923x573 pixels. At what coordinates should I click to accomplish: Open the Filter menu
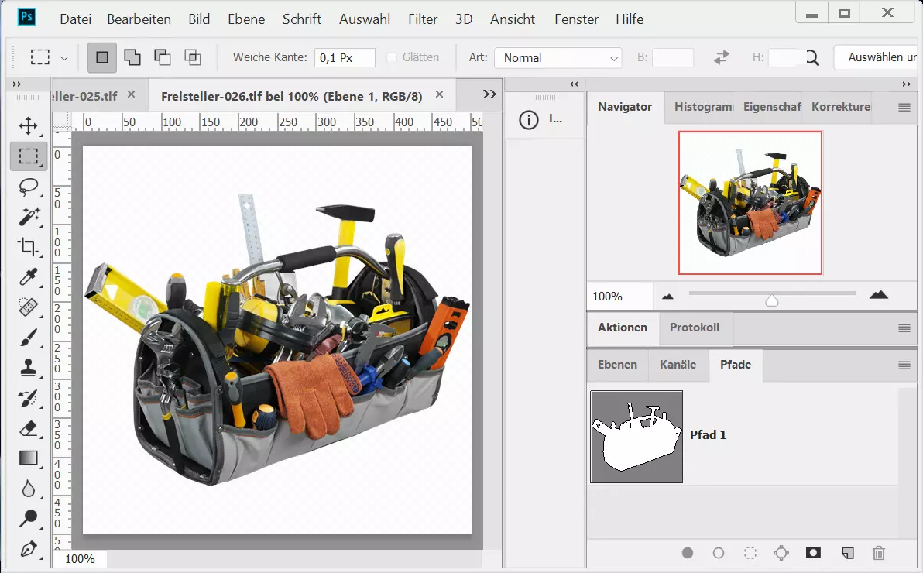point(423,19)
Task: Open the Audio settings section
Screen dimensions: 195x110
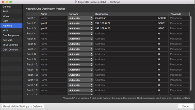Action: [x=6, y=11]
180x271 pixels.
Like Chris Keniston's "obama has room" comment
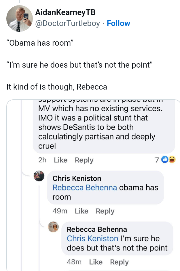pos(81,211)
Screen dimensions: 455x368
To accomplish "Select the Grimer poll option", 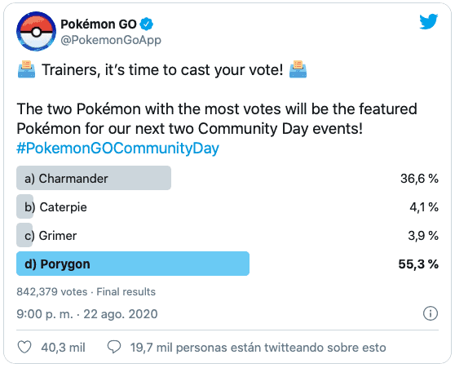I will [x=228, y=235].
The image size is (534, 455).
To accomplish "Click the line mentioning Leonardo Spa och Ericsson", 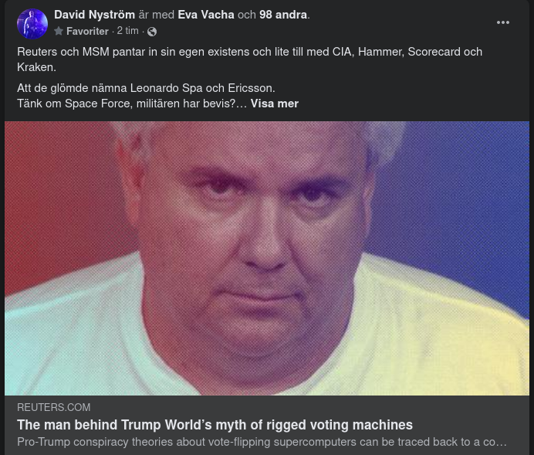I will click(x=146, y=88).
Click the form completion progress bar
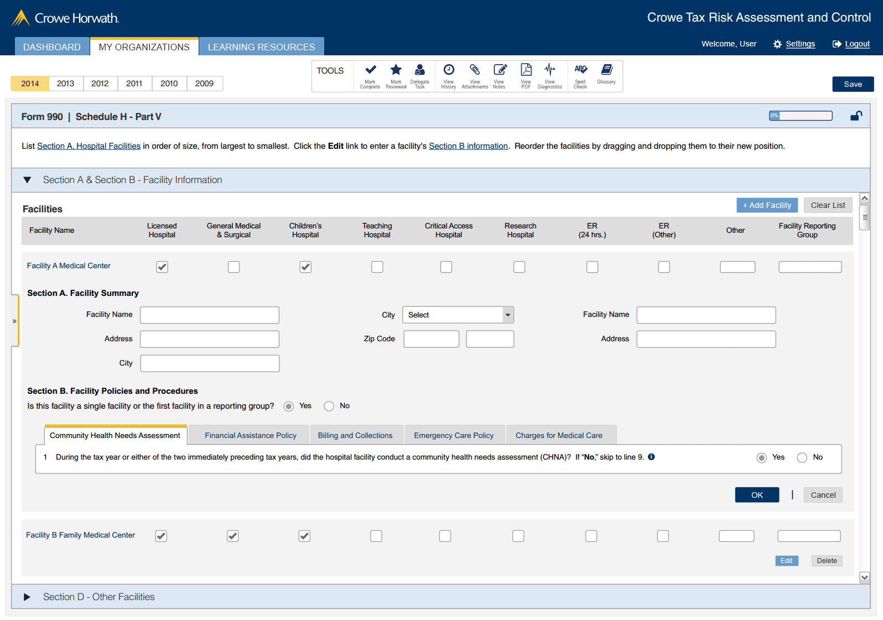 click(801, 116)
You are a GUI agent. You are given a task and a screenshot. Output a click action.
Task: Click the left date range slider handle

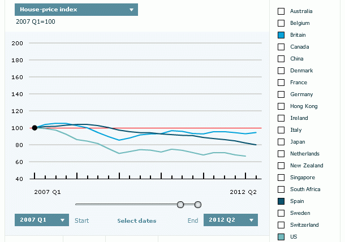(x=180, y=204)
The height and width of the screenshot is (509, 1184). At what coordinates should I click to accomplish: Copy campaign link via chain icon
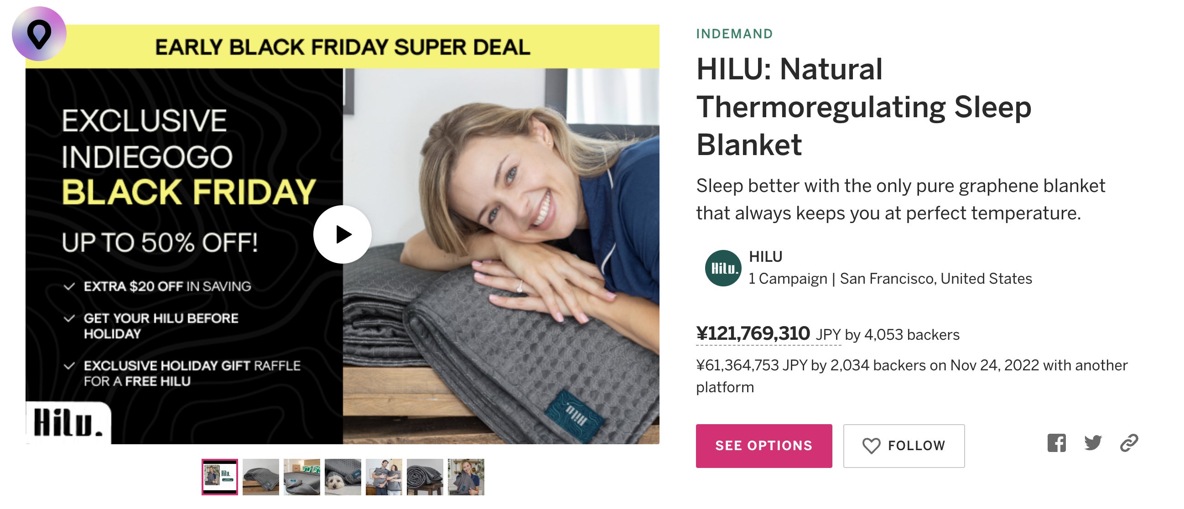(1129, 443)
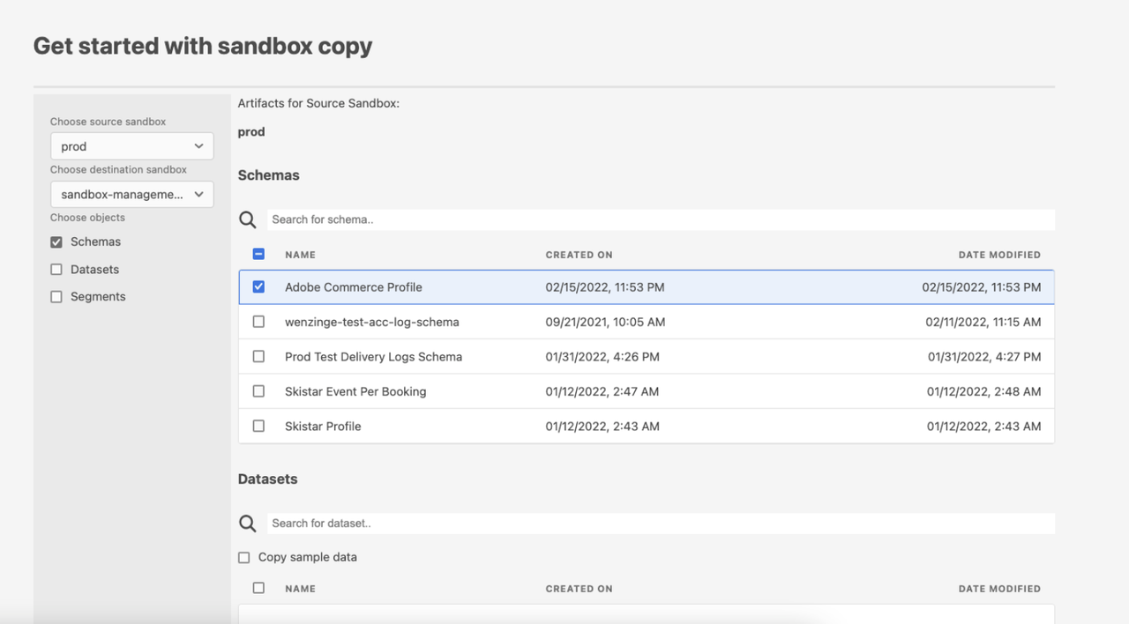Sort schemas by the Created On column header
The image size is (1129, 624).
point(579,255)
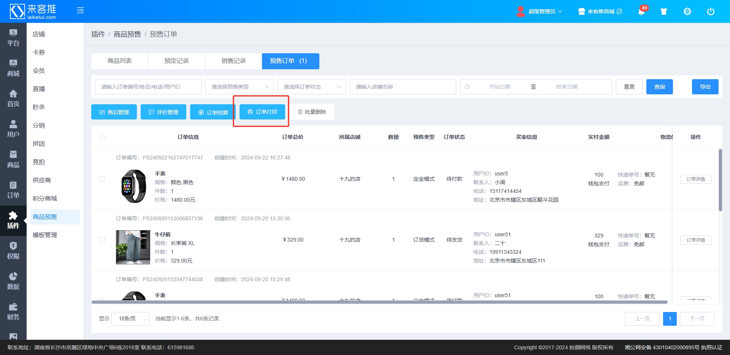This screenshot has width=730, height=355.
Task: Click the power logout icon
Action: point(710,11)
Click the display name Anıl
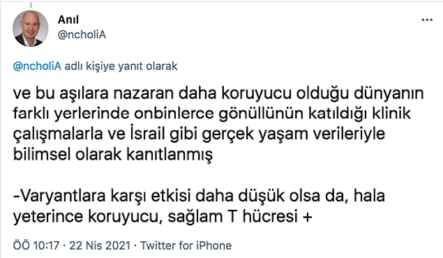The width and height of the screenshot is (443, 258). [68, 20]
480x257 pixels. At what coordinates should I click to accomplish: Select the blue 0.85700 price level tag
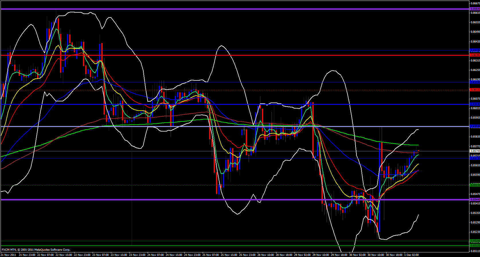coord(475,158)
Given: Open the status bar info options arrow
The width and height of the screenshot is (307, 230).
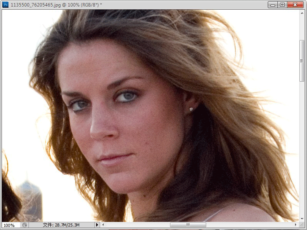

■ Work instructions
Pictures aside, transcribe exactly the lines from the line containing "Task: Click the left date range slider handle" through the final line of the material above.

■ Solution for this problem
Task: Click the left date range slider handle

(x=180, y=204)
The height and width of the screenshot is (509, 1184). At what coordinates should I click to accomplish: Copy campaign link via chain icon
(1129, 443)
Sort schemas by the Created On column header
The image size is (1129, 624).
point(579,255)
This screenshot has width=730, height=355.
Task: Click the power logout icon
Action: point(710,11)
Click the display name Anıl
The width and height of the screenshot is (443, 258). [68, 20]
480x257 pixels. At what coordinates should I click to accomplish: Select the blue 0.85700 price level tag
coord(475,158)
Given: Open the status bar info options arrow
The width and height of the screenshot is (307, 230).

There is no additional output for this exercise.